The sale-leaseback incentive provides an alternative to a traditional arrangement whereby the DIA and its partners could pay for the development of a new build-to-suit facility or renovation of an existing building for a specific employer and charges a rental rate substantially below market rents. Under a sale-leaseback arrangement, the DIA would sell a build-to-suit facility to an investor-developer for an amount above construction cost. The DIA would receive a bonus cash payment from the investor who will own the building. In turn, the DIA would sign a long-term fixed lease (15-20 years) on the facility at a rate that would provide the investor-developer a market rate of return, which would then sub-lease to an employer for the same period at Downtown Jacksonville’s rental rate.

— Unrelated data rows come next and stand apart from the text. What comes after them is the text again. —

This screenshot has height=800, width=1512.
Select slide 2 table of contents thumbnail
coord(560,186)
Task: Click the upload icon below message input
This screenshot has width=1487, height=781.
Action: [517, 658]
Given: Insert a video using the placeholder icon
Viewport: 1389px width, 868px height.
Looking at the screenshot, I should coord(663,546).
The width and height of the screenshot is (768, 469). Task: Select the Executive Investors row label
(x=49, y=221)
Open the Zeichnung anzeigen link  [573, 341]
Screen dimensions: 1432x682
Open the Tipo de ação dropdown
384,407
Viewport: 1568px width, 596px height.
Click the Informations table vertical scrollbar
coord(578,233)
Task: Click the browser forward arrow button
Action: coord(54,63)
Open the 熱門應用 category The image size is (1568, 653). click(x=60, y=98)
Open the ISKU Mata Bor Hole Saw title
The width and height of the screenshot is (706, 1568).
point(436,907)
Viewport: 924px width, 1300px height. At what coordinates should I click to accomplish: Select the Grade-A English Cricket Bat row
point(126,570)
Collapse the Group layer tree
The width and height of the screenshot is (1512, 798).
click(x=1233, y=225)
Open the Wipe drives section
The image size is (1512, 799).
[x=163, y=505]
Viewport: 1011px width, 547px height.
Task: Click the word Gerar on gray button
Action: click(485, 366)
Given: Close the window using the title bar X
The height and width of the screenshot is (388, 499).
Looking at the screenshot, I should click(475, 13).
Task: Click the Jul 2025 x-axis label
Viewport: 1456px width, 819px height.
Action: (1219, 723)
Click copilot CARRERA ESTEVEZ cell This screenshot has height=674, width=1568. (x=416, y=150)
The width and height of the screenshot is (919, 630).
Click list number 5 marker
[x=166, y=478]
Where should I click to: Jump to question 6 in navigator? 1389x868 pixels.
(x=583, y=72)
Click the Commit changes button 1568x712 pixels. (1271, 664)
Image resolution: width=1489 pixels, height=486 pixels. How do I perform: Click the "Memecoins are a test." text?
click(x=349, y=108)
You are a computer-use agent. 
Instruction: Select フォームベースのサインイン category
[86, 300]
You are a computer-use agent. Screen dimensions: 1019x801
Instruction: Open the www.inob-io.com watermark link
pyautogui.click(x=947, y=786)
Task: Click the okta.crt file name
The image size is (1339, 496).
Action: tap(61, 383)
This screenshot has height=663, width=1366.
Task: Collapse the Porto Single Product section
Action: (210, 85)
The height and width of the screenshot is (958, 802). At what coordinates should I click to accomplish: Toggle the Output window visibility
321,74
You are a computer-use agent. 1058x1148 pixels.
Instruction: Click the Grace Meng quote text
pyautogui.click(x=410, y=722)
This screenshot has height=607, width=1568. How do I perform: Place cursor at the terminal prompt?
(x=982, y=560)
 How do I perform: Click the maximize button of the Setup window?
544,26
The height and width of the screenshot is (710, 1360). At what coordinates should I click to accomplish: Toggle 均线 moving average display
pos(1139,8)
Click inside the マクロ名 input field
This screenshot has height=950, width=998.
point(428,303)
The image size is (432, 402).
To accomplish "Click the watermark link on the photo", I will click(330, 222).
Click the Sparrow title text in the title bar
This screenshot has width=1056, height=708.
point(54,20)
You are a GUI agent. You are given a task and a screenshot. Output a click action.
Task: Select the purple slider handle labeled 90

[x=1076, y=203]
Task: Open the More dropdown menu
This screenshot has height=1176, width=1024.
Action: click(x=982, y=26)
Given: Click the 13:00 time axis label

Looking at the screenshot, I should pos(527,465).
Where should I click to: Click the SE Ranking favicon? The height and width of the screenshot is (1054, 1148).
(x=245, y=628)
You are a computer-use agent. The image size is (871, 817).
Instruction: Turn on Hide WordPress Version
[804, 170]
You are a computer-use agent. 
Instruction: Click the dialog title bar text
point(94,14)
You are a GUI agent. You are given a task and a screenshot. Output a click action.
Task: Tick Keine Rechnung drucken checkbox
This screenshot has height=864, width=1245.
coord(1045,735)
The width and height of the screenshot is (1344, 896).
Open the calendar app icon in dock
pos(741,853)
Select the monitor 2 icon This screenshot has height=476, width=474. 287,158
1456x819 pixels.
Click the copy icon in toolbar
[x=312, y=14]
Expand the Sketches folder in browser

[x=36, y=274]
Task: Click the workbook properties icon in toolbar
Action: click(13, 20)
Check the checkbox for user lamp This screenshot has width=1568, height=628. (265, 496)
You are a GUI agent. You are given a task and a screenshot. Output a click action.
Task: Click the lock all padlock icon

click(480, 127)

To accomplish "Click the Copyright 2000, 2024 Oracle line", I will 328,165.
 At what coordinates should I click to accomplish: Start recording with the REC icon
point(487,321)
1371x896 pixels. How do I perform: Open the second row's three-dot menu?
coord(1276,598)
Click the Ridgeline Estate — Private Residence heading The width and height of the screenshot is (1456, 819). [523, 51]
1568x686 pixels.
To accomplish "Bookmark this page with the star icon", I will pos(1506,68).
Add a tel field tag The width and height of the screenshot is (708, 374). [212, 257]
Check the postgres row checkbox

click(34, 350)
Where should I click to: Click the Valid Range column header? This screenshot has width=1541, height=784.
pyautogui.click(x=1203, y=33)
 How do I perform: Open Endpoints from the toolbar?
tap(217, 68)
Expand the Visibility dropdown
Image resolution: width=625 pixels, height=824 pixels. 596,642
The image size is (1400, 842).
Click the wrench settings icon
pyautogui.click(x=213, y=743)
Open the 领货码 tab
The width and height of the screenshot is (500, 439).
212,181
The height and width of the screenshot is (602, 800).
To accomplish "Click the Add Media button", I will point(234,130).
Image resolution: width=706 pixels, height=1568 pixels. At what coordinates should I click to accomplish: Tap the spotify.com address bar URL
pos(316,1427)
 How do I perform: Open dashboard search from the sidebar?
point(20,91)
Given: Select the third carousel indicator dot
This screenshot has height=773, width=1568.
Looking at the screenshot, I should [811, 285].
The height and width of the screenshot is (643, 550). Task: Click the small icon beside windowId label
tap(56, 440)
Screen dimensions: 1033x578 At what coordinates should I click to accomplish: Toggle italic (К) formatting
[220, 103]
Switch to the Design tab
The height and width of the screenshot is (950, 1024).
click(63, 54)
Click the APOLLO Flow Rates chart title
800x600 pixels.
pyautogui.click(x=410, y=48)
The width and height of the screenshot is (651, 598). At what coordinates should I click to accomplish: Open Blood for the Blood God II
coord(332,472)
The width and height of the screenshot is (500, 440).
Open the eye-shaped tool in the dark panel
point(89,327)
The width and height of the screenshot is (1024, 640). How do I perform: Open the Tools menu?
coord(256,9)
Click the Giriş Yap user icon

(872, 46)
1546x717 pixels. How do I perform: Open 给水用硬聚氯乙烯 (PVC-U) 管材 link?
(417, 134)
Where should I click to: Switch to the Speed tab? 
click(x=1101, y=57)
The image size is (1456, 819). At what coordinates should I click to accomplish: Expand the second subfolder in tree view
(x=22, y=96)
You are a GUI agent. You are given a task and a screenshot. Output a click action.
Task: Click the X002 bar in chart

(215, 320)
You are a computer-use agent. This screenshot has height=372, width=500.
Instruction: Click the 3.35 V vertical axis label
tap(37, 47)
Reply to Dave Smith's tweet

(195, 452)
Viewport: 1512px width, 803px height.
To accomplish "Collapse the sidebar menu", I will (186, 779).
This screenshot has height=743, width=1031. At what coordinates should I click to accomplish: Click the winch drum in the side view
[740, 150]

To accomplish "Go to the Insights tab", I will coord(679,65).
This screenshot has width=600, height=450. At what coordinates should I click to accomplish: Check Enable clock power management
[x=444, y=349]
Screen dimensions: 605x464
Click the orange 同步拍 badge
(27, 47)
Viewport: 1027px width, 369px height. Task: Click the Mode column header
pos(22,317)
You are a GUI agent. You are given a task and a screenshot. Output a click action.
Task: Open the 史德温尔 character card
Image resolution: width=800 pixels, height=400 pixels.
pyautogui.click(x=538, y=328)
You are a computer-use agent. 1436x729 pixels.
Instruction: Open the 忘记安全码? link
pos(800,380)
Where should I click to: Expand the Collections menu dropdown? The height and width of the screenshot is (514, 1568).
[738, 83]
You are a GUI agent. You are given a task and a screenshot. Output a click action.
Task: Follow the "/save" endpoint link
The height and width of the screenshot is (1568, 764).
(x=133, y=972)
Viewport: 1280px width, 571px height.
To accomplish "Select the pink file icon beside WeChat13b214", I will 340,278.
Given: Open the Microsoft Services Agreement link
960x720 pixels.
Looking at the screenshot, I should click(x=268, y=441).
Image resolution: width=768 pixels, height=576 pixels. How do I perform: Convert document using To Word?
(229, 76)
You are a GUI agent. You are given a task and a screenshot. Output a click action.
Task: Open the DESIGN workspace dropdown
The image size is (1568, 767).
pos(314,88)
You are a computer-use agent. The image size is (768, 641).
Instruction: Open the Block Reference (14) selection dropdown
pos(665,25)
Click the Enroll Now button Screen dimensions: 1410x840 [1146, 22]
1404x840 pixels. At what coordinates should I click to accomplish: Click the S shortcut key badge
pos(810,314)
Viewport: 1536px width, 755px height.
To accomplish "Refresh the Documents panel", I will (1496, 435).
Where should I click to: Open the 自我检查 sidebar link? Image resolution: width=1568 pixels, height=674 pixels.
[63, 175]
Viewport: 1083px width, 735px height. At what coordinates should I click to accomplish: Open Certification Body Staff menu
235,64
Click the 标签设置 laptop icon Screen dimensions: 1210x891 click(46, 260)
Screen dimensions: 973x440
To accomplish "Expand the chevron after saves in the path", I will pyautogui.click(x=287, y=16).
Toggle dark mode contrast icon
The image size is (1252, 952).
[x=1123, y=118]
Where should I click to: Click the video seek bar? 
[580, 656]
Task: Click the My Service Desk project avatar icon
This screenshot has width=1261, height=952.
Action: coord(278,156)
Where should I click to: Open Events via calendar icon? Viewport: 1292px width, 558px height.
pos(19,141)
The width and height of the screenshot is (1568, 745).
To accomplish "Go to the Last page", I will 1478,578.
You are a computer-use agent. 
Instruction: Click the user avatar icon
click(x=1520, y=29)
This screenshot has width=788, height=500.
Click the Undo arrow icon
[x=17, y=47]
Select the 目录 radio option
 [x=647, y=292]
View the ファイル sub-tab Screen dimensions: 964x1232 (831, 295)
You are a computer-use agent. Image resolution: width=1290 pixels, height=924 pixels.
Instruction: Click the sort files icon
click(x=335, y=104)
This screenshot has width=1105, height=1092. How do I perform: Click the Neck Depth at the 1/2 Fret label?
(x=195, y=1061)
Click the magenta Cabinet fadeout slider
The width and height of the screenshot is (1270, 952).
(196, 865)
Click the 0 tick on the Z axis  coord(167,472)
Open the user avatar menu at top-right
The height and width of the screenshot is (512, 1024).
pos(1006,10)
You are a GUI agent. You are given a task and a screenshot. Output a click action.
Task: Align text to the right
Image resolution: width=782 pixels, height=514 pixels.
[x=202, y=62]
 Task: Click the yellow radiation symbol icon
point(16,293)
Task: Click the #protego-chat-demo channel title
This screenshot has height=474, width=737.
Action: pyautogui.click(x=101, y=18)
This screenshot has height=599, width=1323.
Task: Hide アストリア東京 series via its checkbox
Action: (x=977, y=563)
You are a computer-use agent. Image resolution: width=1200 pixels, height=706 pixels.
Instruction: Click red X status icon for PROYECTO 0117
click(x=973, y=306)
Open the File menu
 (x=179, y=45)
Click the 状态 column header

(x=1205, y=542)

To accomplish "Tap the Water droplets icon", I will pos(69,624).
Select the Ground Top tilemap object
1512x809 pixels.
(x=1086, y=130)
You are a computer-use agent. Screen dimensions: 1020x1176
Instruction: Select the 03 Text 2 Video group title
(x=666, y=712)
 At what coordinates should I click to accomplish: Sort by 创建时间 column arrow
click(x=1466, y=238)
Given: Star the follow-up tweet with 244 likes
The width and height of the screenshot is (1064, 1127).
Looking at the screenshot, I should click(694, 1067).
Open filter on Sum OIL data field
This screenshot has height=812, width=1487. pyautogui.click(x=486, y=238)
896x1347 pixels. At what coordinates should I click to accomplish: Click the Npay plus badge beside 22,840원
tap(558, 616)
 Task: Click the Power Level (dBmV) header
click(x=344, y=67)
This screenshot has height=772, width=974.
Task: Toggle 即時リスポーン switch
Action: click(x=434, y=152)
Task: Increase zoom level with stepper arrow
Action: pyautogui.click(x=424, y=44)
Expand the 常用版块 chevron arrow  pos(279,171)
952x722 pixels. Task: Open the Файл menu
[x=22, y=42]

The sale-leaseback investor will pay the community more than the brick and mortar cost of the building as the investor is paying for the building on the basis of the long-term lease commitment of the DIA. The DIA then has one of three options:

  1. It takes the cash bonus from the investor-developer for itself;
  2. It passes the bonus on to the company as a cash grant or forgivable loan; or
  3. It reduces the rent to the company by the amount of the cash bonus.

By investing the cash bonus into an interest-bearing account, the DIA may further reduce rents by the amount of the interest generated. Because the DIA has master-leased the entire building, it may not be obligated to pay real estate taxes. This benefit can be passed on to the DIA’s tenant as an additional inventive.